PAGE TEXT
Canon EOS 5DS/5DSR: Testing, Thoughts and Sample Images

The Boatshed Wellington
Canon 5DS with the Canon 24mm TS-E F/3.5 II Lens
ISO200, F/13, Shutterspeed: 4.0 Sec


Ask any number of photographers what camera they use and I am sure at least half of them will glaze over and tell you that the camera itself is irrelevant. This may be true to a point - most pro photographers will be able to capture a good image regardless of the camera they use.

However, there is a reason why these same photographers still spend upwards of 20k on a decent kit. Being able to meet the demands of a client brief, having the best possible image quality and a camera that can take a knock or two is not cheap.

Ask me what makes up my photographic kit and I will happily tell you. Everything has been carefully selected for architectural photography. The Canon 5DS is a much welcomed addition. It and its near identical brother, the 5DSR were recently added to Canons pro line-up.

These cameras are not for everyone but certainly, for me, they're a game changer. Keeping up with technology is important - it is unlikely that it will make you a better photographer but it may open up new opportunities or simply make your life a little easier.

Architecture photography is a very considered genre. Nothing happens fast and every photograph is carefully crafted. This is where the Canon 5DS and 5DSR excel. Strap it to a tripod, dial down the ISO, and ramp up the f-stop. Make sure to double and triple check your settings as the 50 megapixel images it produces are very unforgiving. Also be sure to only use high quality lenses on this body as every little imperfection is magnified - Canon has a list of lens they recommend. 

Difference between the Canon 5DS and the 5DSR?

Data records:
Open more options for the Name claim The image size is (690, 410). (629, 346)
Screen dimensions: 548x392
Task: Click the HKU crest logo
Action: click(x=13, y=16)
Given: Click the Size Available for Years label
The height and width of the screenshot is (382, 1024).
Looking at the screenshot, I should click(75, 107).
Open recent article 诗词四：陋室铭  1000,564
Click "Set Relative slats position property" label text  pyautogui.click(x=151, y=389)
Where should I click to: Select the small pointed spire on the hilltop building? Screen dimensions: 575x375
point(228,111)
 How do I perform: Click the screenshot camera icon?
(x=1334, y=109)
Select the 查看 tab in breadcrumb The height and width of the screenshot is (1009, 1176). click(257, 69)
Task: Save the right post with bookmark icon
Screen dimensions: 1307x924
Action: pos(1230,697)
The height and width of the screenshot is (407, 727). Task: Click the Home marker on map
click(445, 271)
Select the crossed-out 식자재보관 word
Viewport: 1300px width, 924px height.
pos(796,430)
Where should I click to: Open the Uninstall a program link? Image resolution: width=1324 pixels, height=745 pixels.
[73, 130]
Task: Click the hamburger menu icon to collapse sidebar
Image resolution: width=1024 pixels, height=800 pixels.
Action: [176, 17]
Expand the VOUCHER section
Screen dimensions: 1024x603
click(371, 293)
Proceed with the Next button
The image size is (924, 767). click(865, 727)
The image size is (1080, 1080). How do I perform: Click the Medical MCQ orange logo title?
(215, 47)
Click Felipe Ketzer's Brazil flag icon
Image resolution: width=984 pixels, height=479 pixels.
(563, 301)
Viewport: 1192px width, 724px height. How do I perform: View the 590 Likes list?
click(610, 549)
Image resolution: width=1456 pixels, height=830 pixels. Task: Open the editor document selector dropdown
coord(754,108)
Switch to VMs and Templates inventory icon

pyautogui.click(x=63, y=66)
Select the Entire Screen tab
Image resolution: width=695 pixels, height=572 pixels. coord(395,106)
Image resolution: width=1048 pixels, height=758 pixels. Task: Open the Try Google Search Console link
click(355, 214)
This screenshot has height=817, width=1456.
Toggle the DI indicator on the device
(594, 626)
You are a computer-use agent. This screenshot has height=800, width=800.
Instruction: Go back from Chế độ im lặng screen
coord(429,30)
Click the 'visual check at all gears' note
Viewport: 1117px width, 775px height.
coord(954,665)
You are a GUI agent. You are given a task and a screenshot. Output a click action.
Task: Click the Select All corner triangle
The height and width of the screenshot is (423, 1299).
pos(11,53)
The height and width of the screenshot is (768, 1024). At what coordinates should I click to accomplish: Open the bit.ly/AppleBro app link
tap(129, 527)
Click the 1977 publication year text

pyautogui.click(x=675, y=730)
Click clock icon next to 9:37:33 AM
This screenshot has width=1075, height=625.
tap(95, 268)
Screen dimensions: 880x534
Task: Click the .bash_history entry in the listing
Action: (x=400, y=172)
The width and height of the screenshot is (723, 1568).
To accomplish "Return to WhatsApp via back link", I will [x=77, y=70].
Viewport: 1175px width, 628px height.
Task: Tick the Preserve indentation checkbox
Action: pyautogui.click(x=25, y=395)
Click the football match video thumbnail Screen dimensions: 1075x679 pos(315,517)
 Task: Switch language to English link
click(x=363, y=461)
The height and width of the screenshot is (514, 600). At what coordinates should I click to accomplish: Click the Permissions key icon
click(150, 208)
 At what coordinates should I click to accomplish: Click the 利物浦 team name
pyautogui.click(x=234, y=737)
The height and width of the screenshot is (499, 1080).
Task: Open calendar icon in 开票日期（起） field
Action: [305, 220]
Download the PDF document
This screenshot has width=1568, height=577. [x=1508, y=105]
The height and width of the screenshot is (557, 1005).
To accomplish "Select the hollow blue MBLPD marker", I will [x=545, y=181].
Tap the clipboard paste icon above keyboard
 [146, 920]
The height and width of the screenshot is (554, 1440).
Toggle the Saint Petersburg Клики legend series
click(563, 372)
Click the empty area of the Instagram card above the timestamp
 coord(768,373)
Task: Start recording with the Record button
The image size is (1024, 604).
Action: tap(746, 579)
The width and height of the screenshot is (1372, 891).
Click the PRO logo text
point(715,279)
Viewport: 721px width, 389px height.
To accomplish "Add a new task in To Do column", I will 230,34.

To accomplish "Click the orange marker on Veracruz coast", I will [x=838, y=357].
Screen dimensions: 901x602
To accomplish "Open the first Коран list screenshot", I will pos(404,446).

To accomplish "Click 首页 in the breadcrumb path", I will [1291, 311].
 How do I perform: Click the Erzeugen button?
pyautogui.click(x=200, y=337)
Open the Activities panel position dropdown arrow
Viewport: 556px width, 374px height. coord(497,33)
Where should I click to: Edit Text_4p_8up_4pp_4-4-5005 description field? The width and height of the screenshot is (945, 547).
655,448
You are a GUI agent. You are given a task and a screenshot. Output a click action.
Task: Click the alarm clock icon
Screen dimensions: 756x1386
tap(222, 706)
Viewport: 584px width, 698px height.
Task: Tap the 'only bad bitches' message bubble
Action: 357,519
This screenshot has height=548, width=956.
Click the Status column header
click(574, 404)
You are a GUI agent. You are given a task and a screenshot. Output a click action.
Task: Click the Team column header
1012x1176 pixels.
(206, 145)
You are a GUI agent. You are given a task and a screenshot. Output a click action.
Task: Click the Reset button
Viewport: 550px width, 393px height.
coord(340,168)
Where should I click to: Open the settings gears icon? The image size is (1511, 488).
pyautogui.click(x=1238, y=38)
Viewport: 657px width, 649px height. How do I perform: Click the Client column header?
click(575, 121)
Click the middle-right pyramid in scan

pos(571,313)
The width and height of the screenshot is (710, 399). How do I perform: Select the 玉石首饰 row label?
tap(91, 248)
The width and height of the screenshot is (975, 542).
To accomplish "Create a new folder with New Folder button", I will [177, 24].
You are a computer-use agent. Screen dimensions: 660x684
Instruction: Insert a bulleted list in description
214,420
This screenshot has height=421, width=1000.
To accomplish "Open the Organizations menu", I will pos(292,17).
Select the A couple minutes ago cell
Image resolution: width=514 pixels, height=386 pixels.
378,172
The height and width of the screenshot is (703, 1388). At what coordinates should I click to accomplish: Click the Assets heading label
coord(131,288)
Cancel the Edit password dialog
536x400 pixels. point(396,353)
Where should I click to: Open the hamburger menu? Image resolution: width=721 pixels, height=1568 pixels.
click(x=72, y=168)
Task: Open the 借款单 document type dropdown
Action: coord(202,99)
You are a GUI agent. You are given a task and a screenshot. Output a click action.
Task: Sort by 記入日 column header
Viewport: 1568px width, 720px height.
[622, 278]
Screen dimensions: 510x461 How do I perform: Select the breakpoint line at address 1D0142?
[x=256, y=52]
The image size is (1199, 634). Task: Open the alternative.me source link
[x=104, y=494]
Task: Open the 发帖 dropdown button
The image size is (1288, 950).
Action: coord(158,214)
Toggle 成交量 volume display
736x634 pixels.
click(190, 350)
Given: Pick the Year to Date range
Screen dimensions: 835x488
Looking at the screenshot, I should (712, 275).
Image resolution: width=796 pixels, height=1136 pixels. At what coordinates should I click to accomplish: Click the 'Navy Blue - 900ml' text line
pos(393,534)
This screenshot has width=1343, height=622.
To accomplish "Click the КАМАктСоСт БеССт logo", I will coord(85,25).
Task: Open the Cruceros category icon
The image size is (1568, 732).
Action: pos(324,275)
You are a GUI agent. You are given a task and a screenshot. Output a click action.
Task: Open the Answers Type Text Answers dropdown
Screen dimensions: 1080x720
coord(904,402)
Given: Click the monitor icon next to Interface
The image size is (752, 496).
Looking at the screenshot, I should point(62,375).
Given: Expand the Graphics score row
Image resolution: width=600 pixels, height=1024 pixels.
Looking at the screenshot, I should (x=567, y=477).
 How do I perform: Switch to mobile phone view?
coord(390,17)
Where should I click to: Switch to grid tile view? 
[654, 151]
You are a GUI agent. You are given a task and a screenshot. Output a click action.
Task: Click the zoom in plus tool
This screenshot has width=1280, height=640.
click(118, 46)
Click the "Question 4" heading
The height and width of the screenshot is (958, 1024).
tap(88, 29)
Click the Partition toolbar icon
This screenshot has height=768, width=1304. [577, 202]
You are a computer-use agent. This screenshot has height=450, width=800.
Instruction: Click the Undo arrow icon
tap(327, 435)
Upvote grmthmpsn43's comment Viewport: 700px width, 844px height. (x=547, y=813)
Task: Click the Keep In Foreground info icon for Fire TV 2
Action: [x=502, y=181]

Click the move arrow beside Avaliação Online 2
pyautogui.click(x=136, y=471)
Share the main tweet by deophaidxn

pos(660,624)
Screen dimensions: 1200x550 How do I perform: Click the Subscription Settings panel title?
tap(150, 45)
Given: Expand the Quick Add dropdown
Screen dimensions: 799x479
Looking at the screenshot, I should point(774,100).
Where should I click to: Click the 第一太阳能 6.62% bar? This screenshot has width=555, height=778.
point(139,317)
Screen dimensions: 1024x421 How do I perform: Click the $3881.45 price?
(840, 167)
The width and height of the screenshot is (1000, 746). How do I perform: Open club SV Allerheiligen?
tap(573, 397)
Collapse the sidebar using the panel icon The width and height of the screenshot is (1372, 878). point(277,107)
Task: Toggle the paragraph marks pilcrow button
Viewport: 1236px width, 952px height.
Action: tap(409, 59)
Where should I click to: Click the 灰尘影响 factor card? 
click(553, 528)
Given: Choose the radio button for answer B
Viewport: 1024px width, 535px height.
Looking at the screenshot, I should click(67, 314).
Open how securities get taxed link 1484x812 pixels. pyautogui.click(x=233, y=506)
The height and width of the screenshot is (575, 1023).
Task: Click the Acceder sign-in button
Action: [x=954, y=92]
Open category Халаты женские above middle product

COMPLETE THE FOLLOWING
#1 According to the Canon 5DS article, which lens was paired with the Canon 5DS for the photograph of The Boatshed Wellington?
#2 Write the next part of the Canon 5DS and 5DSR article, beginning right after its last line.
The data records are separate material and have no connection to the text about the Canon 5DS and 5DSR.

ANSWERS FOR THE TASKS
#1 The Canon 24mm TS-E F/3.5 II lens.

#2
The canon 5DS and 5DSR are almost identical cameras. The only difference between the two is that the 5DSR cancels out the effect of the anti-alias filter used in the 5DS (and almost every other DSLR). This produces a sharper image but increases the risk of moiré appearing in fine textured patterns. To be honest after reviewing the test images from the shoot below I could not tell the difference between the files. 

Hype, Test Cameras and Review Websites

Prior to purchasing the 5DS I was fortunate enough to be loaned both the the 5DS and 5DSR by Canon for testing. If you are a Canon CPS member then I would highly recommend taking advantage of this service. There was an incredible amount of hype surrounding these cameras prior to their release and I had been patiently waiting for them to hit the market ever since I first heard the rumours well over a year ago.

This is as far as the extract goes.